Bullying does not build character and it is definitely not something that anyone should learn to tolerate. Harassment takes a toll on your confidence and can lead to stress, depression and anxiety. In extreme situations the consequences can be tragic.
In an ideal world, schools and workplaces would use best practices and policies to shut down harassment and bullying. The reality is that those who are often hired to enforce those policies (if they even exist in a particular organization) are poorly trained and have little practice dealing with high conflict situations. They might use buzzwords like “restorative justice” or “zero tolerance” without really understanding how to use those strategies effectively.
You should know if you are ever in this situation how to protect yourself! Therapy for bullying helps by teaching you how to shut down critical comments, set clear limits and when necessary how not to internalize - or believe - the terrible things the bully says about you. Verbal self-defence skills are key to getting through or shutting down a bully (as long as they are not physically violent - then you need a slightly different set of strategies to get out and stay safe).
It’s also important to know when to change schools or jobs. If you are one person going against an institution that is not responding to your concerns, leaving is a legitimate course of action. Most of us feel like we failed or are leaving with our tails between our legs. However, a psychologist can help you see that this prevents so many more problems when you don’t have the power to change the situation.

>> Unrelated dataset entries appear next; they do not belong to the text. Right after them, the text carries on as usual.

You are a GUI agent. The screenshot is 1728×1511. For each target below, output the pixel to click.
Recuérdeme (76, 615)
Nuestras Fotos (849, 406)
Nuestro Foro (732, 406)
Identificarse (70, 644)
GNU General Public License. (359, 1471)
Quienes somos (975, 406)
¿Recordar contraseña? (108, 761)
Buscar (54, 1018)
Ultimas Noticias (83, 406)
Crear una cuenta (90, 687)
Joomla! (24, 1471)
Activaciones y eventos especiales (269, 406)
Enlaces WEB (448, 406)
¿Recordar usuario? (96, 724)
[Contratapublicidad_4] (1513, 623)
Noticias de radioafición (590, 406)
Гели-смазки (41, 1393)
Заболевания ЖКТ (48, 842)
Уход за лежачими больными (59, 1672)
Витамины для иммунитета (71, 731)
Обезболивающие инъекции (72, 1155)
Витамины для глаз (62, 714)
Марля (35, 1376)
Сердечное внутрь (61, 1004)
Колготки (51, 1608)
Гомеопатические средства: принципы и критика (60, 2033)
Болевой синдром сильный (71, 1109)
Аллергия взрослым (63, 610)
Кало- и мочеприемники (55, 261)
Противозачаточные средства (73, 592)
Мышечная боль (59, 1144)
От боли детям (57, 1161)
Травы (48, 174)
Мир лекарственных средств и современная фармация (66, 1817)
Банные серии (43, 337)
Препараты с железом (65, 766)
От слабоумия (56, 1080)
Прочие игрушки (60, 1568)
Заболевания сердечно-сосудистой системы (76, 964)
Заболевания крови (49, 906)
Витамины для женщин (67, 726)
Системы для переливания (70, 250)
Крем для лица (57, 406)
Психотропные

Lawyers are particularly good at walking away from a losing proposition. If you don’t have a case, or the law isn’t on your side, they won’t pursue an issue. This is also a good way to think about injustice at school or at work. It may be wrong - but if you don’t have the power to change it do what’s necessary to take care of yourself.
If you are struggling with harassment and bullying, the one thing to remember is that it rarely gets better with time. Don’t wait to take action when you see a problem early on. Learn about your rights from your union or lawyer, get help learning the assertiveness skills necessary to protect yourself, and once you have exhausted all avenues, consider leaving. Everybody deserves respect and compassion - and if you don’t have that as a minimum at work or school then you need to find a way out.